Обратимся теперь к фигуре Малфреды. Многое указывает на то, что старшей по рангу из жен Владимира была именно она (хотя летопись и уверяет, будто главной его женой была Анна Византийская).
И ко всему этому Чехия была главной союзницей Владимира на Западе. Короче говоря, чешский союз и чешские браки играли при Владимире I и при Добрыне из ряда вон выходящую роль. И это означает, что перед нами яркая страница русско-чешских связей и дружбы. Они уходят, оказывается, корнями в тысячелетнюю даль.
Но начались ли эти связи, браки и союз только во время Владимира? Вряд ли, они должны были начаться еще раньше – на древлянско-чешском уровне, так как совпадение в Чешском и Древлянском домах основ имен наводит на мысль, что имена эти при династических чешско-древлянских браках были заимствованы (безразлично в какую сторону). Явление заимствования династических имен широко распространено при браках.
В свете всего этого есть серьезные основания полагать, что матерью Добрыни и Малуши была чешская принцесса и что Добрыня был, стало быть, прирожденным принцем крови Чешского королевского дома (и Владимир тоже), что и сказалось в их политике.
Таким образом, чешский брак Мала предшествовал двум чешским бракам Владимира и был их образцом, равно как и чешский союз Мала (очевидно, закрепленный этим династическим браком) был унаследован Владимиром, еще когда он был князем Новгородским, и затем в полной мере, когда стал государем державы. Добрыне же его права принца Чешского королевского дома должны были помогать в период его боярства (и гражданской войны, в которой он одержал победу). Благодаря этому он, будучи боярином, имел тем не менее во время регентства Новгородской земли право на титул типа «Его Королевское Высочество». В X веке (да и много позже) такие титулы имели политический вес и были серьезным оружием. Мы уже убедились, сколь серьезны были права Владимира по матери. Похоже, не менее серьезны были и права Добрыни по матери.

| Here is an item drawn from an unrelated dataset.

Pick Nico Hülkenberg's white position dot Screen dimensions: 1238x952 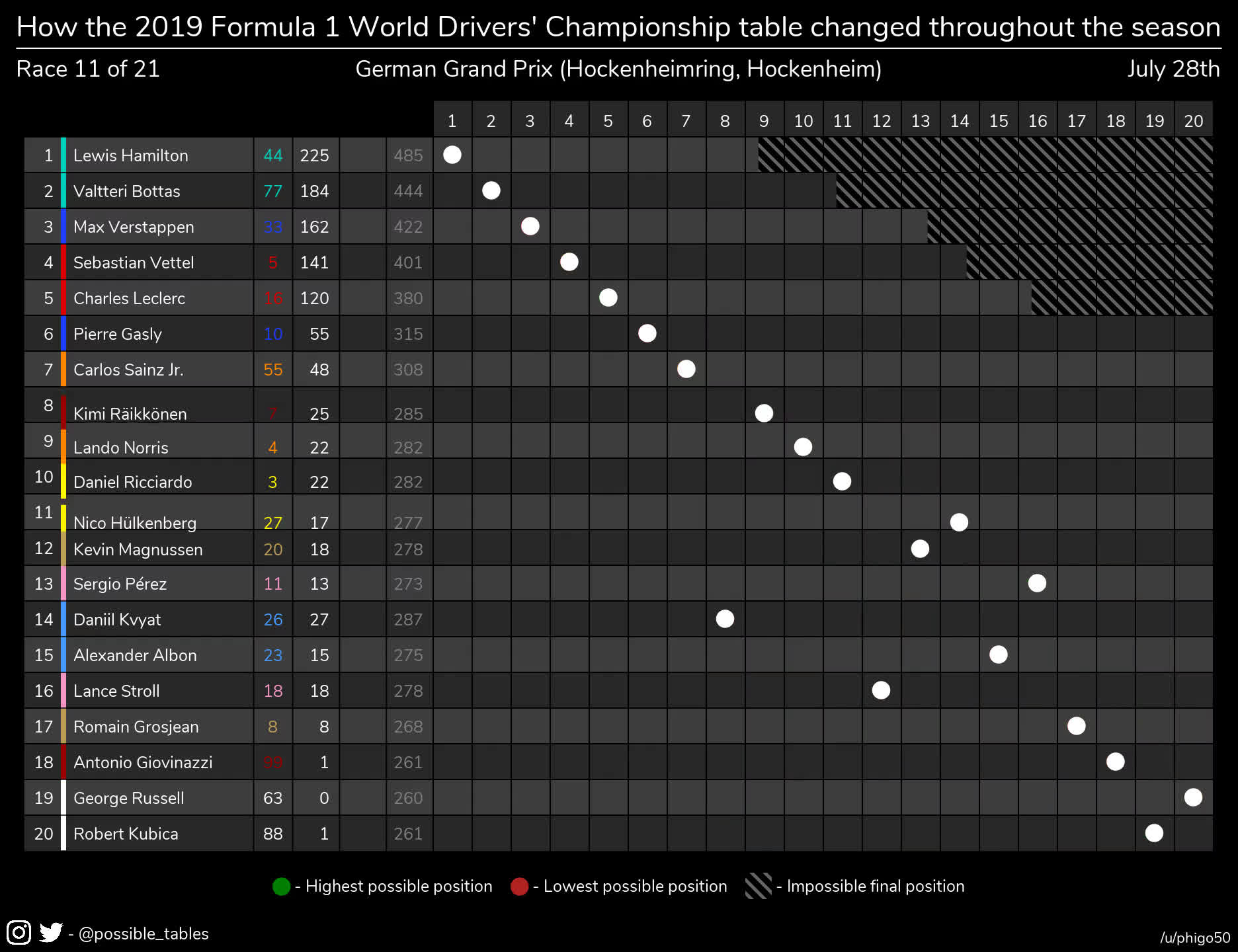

Как видим, при знании древлянского происхождения Добрыни поддается расчету и это.
Даждьбог. Эпопея Древлянского восстания, трагедия Мала, его детей и их последующего блистательного реванша разыгрывалась еще до крещения Руси. Поэтому вместе с людьми должны были, сообразно понятиям эпохи, сражаться и их боги (это правило известно с древнейших времен: вспомните «Илиаду», «Рамаяну» или восстания разных народов против Римской империи).
Был ли у древлян бог-покровитель? И если да, то кто именно? Еще до приезда я специально исследовал этот вопрос, но, честно говоря, не рассчитывал найти здесь подтверждение своим догадкам: слишком много времени прошло со дней крещения Руси, и живая память о языческом пантеоне стала достаточно смутной.
Однако против ожиданий в Коростене дело оборачивается иначе. Местный краевед Сергей Иванович Иванов собрал много здешних преданий. Среди прочих он рассказывал мне коростеньскую легенду о «Святище» (так именуется район гранитного водопада). Легенда такова.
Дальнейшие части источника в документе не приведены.